Center for the Intrepid, Department of Orthopaedics and Rehabilitation, Brooke Army Medical Center, Ft. Sam Houston, TX, USA.
Center for the Intrepid, Department of Orthopaedics and Rehabilitation, Brooke Army Medical Center, Ft. Sam Houston, TX, USA.
Gait Posture. 2014 Sep;40(4):640-6. doi: 10.1016/j.gaitpost.2014.07.019. Epub 2014 Jul 29.
Low back pain (LBP) is common in individuals with transfemoral amputation and may result from altered gait mechanics associated with prosthetic use. Inter-segmental coordination, assessed through continuous relative phase (CRP), has been used to identify specific patterns as risk factors. The purpose of this study was to explore pelvis and trunk inter-segmental coordination across three walking speeds in individuals with transfemoral amputations with and without LBP. Nine individuals with transfemoral amputations with LBP and seven without pain were compared to twelve able-bodied subjects. Subjects underwent a gait analysis while walking at slow, moderate, and fast speeds. CRP and CRP variability were calculated from three-dimensional pelvis and trunk segment angles. A two-way ANOVA and post hoc tests assessed statistical significance. Individuals with transfemoral amputation demonstrated some coordination patterns that were different from able-bodied individuals, but consistent with previous reports on persons with LBP. The patient groups maintained transverse plane CRP consistent with able-bodied participants (p = 0.966), but not sagittal (p < 0.001) and frontal plane CRP (p = 0.001). Sagittal and frontal CRP may have been re-optimized based on new sets of constraints, such as protective rigidity of the segments, muscular strength limitations, or prosthesis limitations. Patients with amputations and without LBP exhibited few differences. Only frontal and transverse CRP shifted toward out-of-phase as speed increased in the patient group with LBP. Although a cause and effect relationship between CRP and future development of back pain has yet to be determined, these results add to the literature characterizing biomechanical parameters of back pain in high-risk populations.

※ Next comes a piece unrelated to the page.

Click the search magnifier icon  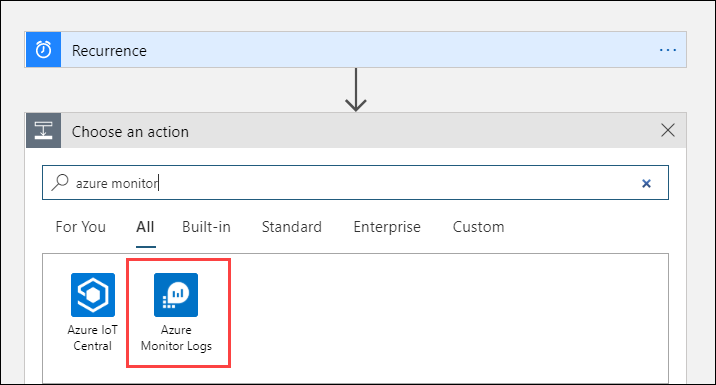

下肢截肢者常患有下腰痛(LBP),这可能是由于使用假肢导致步态力学改变所致。节段间协调(通过连续相对相位(CRP)评估)已被用于确定特定模式作为风险因素。本研究旨在探讨下肢截肢者伴或不伴 LBP 在下腰痛高危人群中,三种行走速度下骨盆和躯干节段间的协调情况。将 9 名伴有 LBP 的下肢截肢者和 7 名无痛患者与 12 名健康受试者进行比较。受试者在慢、中、快三种行走速度下进行步态分析。从三维骨盆和躯干节段角度计算 CRP 和 CRP 变异性。采用双因素方差分析和事后检验评估统计学意义。下肢截肢者表现出一些与健康人不同的协调模式,但与之前关于 LBP 患者的报告一致。患者组保持与健康参与者一致的横断面上的 CRP(p=0.966),但不在矢状面(p<0.001)和额状面上(p=0.001)。矢状面和额状面 CRP 可能已经根据新的约束条件进行了重新优化,例如节段的保护刚性、肌肉力量限制或假体限制。无 LBP 的截肢患者组表现出很少的差异。只有在伴有 LBP 的患者组中,随着速度的增加,CRP 才从前向和横向转向相位相反。尽管 CRP 与未来腰痛发展之间的因果关系尚未确定,但这些结果增加了描述高危人群腰痛生物力学参数的文献。